→ PROVIDED DATA
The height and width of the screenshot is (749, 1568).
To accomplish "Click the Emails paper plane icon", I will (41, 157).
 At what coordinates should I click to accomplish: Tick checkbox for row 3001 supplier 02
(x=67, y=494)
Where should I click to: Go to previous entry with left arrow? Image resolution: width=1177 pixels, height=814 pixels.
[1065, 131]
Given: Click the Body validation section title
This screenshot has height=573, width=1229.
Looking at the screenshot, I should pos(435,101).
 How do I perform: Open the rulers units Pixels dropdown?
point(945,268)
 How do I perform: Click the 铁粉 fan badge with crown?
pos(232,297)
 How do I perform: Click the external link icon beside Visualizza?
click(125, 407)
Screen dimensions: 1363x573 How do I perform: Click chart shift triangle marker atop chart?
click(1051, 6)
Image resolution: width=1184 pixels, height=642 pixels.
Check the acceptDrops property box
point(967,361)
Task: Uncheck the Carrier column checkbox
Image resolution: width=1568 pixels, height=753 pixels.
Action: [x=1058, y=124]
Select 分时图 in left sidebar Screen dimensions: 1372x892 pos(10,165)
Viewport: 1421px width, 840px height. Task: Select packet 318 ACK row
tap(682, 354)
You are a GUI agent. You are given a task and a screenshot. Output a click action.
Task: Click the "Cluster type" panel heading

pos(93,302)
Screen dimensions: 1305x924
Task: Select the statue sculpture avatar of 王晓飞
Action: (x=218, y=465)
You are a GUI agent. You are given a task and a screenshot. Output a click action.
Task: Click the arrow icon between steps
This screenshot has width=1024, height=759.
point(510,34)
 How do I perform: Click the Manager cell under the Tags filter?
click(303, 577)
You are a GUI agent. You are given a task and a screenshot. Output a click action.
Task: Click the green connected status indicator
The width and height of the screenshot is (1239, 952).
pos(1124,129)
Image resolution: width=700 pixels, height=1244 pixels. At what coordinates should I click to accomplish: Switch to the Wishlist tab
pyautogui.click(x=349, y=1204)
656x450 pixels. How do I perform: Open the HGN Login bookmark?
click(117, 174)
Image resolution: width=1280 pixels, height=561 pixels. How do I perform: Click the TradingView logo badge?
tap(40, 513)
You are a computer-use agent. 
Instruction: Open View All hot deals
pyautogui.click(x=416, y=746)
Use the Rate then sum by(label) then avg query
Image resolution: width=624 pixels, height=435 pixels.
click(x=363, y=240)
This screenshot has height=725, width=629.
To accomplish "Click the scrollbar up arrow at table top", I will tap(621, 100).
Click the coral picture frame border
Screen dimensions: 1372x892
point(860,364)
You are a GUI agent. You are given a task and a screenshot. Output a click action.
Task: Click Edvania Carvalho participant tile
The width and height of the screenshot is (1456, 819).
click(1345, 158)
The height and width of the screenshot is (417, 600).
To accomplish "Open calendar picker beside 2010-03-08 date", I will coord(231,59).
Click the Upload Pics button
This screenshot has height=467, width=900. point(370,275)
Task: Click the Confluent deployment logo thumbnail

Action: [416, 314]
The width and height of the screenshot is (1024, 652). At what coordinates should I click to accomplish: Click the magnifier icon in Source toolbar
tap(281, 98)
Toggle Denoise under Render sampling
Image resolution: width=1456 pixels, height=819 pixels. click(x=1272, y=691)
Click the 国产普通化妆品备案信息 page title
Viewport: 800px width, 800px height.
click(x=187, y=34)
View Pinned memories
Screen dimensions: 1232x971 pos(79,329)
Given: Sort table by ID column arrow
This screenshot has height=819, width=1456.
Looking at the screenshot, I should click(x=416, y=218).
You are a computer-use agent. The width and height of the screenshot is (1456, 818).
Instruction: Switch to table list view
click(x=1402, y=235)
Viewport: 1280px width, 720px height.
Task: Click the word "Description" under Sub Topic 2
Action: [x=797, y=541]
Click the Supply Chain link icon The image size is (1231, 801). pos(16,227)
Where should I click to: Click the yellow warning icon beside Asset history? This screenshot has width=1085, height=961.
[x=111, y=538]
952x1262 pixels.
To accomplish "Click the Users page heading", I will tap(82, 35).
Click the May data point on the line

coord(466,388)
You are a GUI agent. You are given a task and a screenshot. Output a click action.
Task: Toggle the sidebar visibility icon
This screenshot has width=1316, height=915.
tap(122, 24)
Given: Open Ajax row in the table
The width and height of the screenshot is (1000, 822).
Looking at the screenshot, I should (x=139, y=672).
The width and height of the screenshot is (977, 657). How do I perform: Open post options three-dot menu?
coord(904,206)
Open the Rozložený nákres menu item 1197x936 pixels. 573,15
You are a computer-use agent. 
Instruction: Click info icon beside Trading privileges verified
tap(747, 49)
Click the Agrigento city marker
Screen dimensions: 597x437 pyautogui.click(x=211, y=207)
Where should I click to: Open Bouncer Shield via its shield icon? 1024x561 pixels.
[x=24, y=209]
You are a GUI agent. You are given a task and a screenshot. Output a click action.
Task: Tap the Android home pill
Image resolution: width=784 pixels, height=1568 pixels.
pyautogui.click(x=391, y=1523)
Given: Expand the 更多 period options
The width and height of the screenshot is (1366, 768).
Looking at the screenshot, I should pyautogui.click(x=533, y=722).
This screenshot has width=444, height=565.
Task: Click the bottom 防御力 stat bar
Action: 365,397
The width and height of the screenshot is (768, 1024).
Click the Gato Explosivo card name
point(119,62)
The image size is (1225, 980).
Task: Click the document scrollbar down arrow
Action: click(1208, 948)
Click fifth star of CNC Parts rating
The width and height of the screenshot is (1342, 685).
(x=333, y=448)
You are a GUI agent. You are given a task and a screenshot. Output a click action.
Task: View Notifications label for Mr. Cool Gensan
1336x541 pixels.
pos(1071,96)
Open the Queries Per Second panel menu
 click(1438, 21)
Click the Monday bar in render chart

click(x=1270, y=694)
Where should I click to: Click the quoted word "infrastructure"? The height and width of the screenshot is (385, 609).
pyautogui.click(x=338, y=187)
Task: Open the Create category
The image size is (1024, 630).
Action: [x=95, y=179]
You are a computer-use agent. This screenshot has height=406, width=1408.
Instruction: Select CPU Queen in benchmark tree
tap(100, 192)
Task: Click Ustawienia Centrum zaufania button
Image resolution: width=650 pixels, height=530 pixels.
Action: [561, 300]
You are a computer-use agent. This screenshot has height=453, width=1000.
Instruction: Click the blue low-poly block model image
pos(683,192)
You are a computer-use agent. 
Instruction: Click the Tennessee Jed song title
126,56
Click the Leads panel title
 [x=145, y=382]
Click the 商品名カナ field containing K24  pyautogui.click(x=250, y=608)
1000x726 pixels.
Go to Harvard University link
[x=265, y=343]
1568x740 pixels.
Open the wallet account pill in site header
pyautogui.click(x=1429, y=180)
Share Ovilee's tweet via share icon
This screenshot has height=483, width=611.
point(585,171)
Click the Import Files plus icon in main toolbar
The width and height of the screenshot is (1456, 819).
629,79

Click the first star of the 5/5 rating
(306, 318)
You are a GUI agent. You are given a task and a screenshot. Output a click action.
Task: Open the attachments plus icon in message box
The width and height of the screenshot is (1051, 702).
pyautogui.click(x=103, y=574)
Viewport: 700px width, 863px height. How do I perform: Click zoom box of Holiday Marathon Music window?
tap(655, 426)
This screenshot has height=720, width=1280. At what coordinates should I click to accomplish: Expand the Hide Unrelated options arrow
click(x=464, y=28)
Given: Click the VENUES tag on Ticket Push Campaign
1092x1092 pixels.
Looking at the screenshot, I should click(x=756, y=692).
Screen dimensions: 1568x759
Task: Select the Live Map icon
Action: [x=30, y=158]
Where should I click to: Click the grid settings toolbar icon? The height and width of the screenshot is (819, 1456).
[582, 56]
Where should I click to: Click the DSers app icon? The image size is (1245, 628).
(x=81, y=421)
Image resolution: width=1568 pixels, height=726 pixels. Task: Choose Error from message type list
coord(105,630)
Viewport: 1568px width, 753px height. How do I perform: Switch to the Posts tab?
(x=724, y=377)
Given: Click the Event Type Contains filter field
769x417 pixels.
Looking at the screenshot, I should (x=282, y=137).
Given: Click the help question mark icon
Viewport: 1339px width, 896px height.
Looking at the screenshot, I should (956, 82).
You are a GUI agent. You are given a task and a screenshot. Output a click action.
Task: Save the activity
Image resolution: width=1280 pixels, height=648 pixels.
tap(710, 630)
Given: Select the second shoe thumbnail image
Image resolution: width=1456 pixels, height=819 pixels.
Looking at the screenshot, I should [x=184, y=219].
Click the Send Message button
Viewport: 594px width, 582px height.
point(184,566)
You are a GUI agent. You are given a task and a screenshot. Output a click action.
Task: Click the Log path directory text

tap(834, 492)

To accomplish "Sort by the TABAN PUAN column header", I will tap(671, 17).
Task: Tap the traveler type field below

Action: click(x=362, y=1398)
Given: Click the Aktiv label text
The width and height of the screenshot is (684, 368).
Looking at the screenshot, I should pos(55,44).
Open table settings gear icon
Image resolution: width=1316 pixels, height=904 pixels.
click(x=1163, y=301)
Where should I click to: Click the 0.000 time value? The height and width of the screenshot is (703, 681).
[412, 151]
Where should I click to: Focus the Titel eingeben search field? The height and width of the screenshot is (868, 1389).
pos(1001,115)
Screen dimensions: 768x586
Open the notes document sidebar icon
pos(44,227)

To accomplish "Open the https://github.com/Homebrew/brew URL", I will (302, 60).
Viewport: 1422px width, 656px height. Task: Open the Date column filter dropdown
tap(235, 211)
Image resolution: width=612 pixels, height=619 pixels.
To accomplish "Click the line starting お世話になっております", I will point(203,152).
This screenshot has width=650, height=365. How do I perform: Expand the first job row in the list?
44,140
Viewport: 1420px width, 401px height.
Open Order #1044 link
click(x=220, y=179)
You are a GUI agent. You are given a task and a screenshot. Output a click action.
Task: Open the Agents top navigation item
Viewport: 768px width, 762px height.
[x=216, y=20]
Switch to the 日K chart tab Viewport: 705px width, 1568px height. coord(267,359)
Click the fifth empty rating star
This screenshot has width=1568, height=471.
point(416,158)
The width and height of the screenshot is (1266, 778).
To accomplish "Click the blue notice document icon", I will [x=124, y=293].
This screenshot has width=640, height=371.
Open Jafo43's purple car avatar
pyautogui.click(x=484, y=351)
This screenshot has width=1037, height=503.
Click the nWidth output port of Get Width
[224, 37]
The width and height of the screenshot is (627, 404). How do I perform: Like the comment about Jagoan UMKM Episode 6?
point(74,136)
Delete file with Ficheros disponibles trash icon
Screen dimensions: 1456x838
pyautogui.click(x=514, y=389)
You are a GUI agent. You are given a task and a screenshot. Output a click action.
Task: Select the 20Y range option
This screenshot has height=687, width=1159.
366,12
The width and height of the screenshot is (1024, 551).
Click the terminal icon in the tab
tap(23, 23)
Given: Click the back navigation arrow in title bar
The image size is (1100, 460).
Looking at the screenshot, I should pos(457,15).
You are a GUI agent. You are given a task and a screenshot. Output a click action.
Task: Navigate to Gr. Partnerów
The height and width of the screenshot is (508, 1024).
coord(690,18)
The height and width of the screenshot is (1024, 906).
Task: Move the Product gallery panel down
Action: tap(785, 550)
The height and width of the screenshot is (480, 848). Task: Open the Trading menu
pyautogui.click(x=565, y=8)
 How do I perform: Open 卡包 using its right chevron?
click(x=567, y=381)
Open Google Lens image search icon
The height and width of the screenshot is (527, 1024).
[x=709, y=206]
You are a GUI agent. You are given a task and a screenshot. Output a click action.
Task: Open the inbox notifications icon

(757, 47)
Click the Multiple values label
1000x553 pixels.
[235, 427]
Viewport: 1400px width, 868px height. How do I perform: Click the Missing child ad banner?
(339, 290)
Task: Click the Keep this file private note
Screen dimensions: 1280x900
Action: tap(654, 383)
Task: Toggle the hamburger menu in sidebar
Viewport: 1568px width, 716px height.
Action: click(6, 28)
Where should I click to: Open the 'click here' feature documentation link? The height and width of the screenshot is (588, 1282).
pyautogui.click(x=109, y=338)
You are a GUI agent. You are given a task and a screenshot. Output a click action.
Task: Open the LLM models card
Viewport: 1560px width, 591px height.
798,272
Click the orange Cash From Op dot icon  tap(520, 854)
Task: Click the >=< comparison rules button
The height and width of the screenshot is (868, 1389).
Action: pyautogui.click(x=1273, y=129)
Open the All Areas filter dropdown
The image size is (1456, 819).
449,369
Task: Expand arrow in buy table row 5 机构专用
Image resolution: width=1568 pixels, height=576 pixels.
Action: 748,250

→ WHAT TO PRODUCE
Recast the records from the line with "Viewport: 700px width, 863px" to the line with "tap(710, 630)" as a numbered list, leaving out any blank lines.

→ EXERCISE SOLUTION
1. Viewport: 700px width, 863px height. How do I perform: Click zoom box of Holiday Marathon Music window?
2. tap(655, 426)
3. This screenshot has height=720, width=1280. At what coordinates should I click to accomplish: Expand the Hide Unrelated options arrow
4. click(x=464, y=28)
5. Given: Click the VENUES tag on Ticket Push Campaign
6. 1092x1092 pixels.
7. Looking at the screenshot, I should click(x=756, y=692).
8. Screen dimensions: 1568x759
9. Task: Select the Live Map icon
10. Action: [x=30, y=158]
11. Where should I click to: Click the grid settings toolbar icon? The height and width of the screenshot is (819, 1456).
12. [582, 56]
13. Where should I click to: Click the DSers app icon? The image size is (1245, 628).
14. (x=81, y=421)
15. Image resolution: width=1568 pixels, height=726 pixels. Task: Choose Error from message type list
16. coord(105,630)
17. Viewport: 1568px width, 753px height. How do I perform: Switch to the Posts tab?
18. (x=724, y=377)
19. Given: Click the Event Type Contains filter field
20. 769x417 pixels.
21. Looking at the screenshot, I should (x=282, y=137).
22. Given: Click the help question mark icon
23. Viewport: 1339px width, 896px height.
24. Looking at the screenshot, I should (956, 82).
25. You are a GUI agent. You are given a task and a screenshot. Output a click action.
26. Task: Save the activity
27. Image resolution: width=1280 pixels, height=648 pixels.
28. tap(710, 630)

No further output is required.